**RECORDS PROVIDED**
——————

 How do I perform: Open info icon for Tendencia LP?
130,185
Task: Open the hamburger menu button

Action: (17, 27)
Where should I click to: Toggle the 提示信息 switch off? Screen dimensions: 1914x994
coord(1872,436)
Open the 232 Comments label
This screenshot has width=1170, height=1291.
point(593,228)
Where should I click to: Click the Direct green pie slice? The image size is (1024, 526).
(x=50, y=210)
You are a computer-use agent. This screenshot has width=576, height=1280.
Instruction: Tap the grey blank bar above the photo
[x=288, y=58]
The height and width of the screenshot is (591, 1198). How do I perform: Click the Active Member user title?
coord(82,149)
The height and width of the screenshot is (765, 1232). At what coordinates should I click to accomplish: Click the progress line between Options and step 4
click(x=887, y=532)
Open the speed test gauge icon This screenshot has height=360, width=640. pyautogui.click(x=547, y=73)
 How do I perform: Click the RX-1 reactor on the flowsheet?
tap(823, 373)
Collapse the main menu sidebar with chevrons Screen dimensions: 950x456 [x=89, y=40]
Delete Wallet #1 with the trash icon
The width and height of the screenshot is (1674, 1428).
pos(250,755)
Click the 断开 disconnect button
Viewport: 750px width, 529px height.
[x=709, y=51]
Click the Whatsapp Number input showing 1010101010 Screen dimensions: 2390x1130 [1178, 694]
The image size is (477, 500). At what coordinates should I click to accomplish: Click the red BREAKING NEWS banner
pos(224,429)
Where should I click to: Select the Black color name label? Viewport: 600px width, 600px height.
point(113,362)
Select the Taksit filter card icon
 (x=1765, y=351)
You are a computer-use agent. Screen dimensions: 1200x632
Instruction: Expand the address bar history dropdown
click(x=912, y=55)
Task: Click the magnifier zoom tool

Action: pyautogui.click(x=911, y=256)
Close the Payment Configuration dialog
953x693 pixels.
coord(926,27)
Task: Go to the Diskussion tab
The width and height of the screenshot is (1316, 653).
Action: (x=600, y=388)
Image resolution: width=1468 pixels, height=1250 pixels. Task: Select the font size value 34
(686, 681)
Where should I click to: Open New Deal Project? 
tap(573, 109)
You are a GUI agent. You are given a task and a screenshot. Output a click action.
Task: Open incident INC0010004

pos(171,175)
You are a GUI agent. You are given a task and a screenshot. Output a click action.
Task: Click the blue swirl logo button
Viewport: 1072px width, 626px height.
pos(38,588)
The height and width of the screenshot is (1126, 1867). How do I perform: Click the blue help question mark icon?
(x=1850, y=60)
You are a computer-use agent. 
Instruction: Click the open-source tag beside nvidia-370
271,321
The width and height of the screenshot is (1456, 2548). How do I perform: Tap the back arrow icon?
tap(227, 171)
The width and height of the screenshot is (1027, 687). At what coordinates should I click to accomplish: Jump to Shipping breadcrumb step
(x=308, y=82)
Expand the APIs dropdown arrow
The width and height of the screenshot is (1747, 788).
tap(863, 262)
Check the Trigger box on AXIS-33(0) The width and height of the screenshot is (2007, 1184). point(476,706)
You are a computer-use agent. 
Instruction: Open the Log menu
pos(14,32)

——————

**PROBLEM DESCRIPTION**
The entries above need to be transcribed with no differences at all.

**OUTPUT FOR THIS EXERCISE**
 How do I perform: Open info icon for Tendencia LP?
130,185
Task: Open the hamburger menu button

Action: (17, 27)
Where should I click to: Toggle the 提示信息 switch off? Screen dimensions: 1914x994
coord(1872,436)
Open the 232 Comments label
This screenshot has width=1170, height=1291.
point(593,228)
Where should I click to: Click the Direct green pie slice? The image size is (1024, 526).
(x=50, y=210)
You are a computer-use agent. This screenshot has width=576, height=1280.
Instruction: Tap the grey blank bar above the photo
[x=288, y=58]
The height and width of the screenshot is (591, 1198). How do I perform: Click the Active Member user title?
coord(82,149)
The height and width of the screenshot is (765, 1232). At what coordinates should I click to accomplish: Click the progress line between Options and step 4
click(x=887, y=532)
Open the speed test gauge icon This screenshot has height=360, width=640. pyautogui.click(x=547, y=73)
 How do I perform: Click the RX-1 reactor on the flowsheet?
tap(823, 373)
Collapse the main menu sidebar with chevrons Screen dimensions: 950x456 [x=89, y=40]
Delete Wallet #1 with the trash icon
The width and height of the screenshot is (1674, 1428).
pos(250,755)
Click the 断开 disconnect button
Viewport: 750px width, 529px height.
[x=709, y=51]
Click the Whatsapp Number input showing 1010101010 Screen dimensions: 2390x1130 [1178, 694]
The image size is (477, 500). At what coordinates should I click to accomplish: Click the red BREAKING NEWS banner
pos(224,429)
Where should I click to: Select the Black color name label? Viewport: 600px width, 600px height.
point(113,362)
Select the Taksit filter card icon
 (x=1765, y=351)
You are a computer-use agent. Screen dimensions: 1200x632
Instruction: Expand the address bar history dropdown
click(x=912, y=55)
Task: Click the magnifier zoom tool

Action: pyautogui.click(x=911, y=256)
Close the Payment Configuration dialog
953x693 pixels.
coord(926,27)
Task: Go to the Diskussion tab
The width and height of the screenshot is (1316, 653).
Action: (x=600, y=388)
Image resolution: width=1468 pixels, height=1250 pixels. Task: Select the font size value 34
(686, 681)
Where should I click to: Open New Deal Project? 
tap(573, 109)
You are a GUI agent. You are given a task and a screenshot. Output a click action.
Task: Open incident INC0010004

pos(171,175)
You are a GUI agent. You are given a task and a screenshot. Output a click action.
Task: Click the blue swirl logo button
Viewport: 1072px width, 626px height.
pos(38,588)
The height and width of the screenshot is (1126, 1867). How do I perform: Click the blue help question mark icon?
(x=1850, y=60)
You are a computer-use agent. 
Instruction: Click the open-source tag beside nvidia-370
271,321
The width and height of the screenshot is (1456, 2548). How do I perform: Tap the back arrow icon?
tap(227, 171)
The width and height of the screenshot is (1027, 687). At what coordinates should I click to accomplish: Jump to Shipping breadcrumb step
(x=308, y=82)
Expand the APIs dropdown arrow
The width and height of the screenshot is (1747, 788).
tap(863, 262)
Check the Trigger box on AXIS-33(0) The width and height of the screenshot is (2007, 1184). point(476,706)
You are a computer-use agent. 
Instruction: Open the Log menu
pos(14,32)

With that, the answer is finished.